The 2024 AHIP Annual Meeting in Las Vegas was the usual bubbling cauldron of payer-centric solutions to the main challenges in the US healthcare system. Many broader societal issues, including the role of artificial intelligence (AI) and social determinants of health, were on the agenda. Multiple speakers talked about GLP1 medications like Ozempic and, more specifically, how to pay for them. Other key topics included:
Increasing Collaboration between Payers and Providers
An ongoing theme at AHIP this year was the need for increased collaboration with providers. There were multiple discussions about how payers could improve interactions with providers ranging from oft discussed incentives and disincentives written into network contracts to more real-time monitoring, actual case management, and more focused outreach to target what are referred to as “gaps in care.”
Improving Prior Authorization Processes
While these discussions are often designed to be win-win payer-provider discussions, AHIP also had sessions and many exhibitors addressing the more contentious prior authorization processes. Many AHIP attendees were no doubt aware of the increasing chances of Congressional passage of a prior authorization bill that would increase the ability of CMS to regulate prior authorization performance and reporting. These discussions underpin the increasing demand from CMS and employers for payers to prospectively manage clinical care and not just pay for it after the fact.

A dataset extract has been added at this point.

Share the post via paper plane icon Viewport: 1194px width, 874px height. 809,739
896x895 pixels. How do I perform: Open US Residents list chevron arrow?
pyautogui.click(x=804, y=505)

What was Missed: Massive Information and Data Needs
As with the sessions on AI, what was arguably not fully addressed were the massive information and data needs required for modern computing approaches to managing clinical care. Inferring a patient’s clinical status from ICD-10 and CPT-4 codes is increasingly inadequate. AHIP highlighted many workarounds for the limited amount of clinical data payers have today. No doubt future AHIP conferences will pivot to modern clinical data gathering approaches.
The modern Internet economy’s magic is in large part due to the ubiquitous real-time interfaces that power every app on our smartphone linking vast networked data stores to the services provided on our phones. This same technology is making its way to healthcare.
Payers and providers have in place today – or in the very near future – the same kinds of clinical data sharing JSON (FHIR) APIs we use in the rest of our lives. One can just imagine next year’s conversations at AHIP as payers start to emulate the rest of the economy in integrating much richer information streams to gain competitive advantage.